----- AVAILABLE DATA

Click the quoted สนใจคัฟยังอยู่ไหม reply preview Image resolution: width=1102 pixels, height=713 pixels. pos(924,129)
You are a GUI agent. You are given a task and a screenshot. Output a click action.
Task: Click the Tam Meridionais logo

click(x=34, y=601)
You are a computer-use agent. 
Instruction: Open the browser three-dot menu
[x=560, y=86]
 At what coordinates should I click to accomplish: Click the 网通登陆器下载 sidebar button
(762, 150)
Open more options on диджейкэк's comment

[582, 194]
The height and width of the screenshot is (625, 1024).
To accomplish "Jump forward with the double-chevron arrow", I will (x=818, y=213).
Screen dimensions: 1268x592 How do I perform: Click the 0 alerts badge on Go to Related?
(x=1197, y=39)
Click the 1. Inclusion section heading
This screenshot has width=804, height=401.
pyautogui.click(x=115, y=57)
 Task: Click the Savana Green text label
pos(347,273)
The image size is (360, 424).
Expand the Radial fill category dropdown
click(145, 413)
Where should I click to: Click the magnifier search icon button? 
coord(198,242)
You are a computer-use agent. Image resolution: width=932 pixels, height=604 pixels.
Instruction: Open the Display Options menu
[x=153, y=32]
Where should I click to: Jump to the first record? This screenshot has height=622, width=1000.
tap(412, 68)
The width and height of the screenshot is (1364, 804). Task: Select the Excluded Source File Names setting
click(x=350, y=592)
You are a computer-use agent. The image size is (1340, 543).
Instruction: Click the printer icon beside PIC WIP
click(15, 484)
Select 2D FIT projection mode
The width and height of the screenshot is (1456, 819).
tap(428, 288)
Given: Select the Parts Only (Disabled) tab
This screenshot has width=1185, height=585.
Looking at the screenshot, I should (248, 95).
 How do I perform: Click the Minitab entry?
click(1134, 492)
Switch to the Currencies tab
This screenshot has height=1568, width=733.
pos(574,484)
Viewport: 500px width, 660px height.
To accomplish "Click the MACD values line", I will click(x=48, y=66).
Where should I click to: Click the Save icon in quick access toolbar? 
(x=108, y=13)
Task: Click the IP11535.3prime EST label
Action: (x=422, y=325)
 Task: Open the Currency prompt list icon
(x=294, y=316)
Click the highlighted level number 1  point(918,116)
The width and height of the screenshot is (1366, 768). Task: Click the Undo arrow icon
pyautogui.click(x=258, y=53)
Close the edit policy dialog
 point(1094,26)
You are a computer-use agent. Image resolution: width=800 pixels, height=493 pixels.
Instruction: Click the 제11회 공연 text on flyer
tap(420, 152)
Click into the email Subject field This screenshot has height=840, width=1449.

----------

**ABOUT THIS TASK**
Select the lines from the entries that include the word "size".

**FINAL ANSWER**
The image size is (360, 424).
You are a computer-use agent. The image size is (1340, 543).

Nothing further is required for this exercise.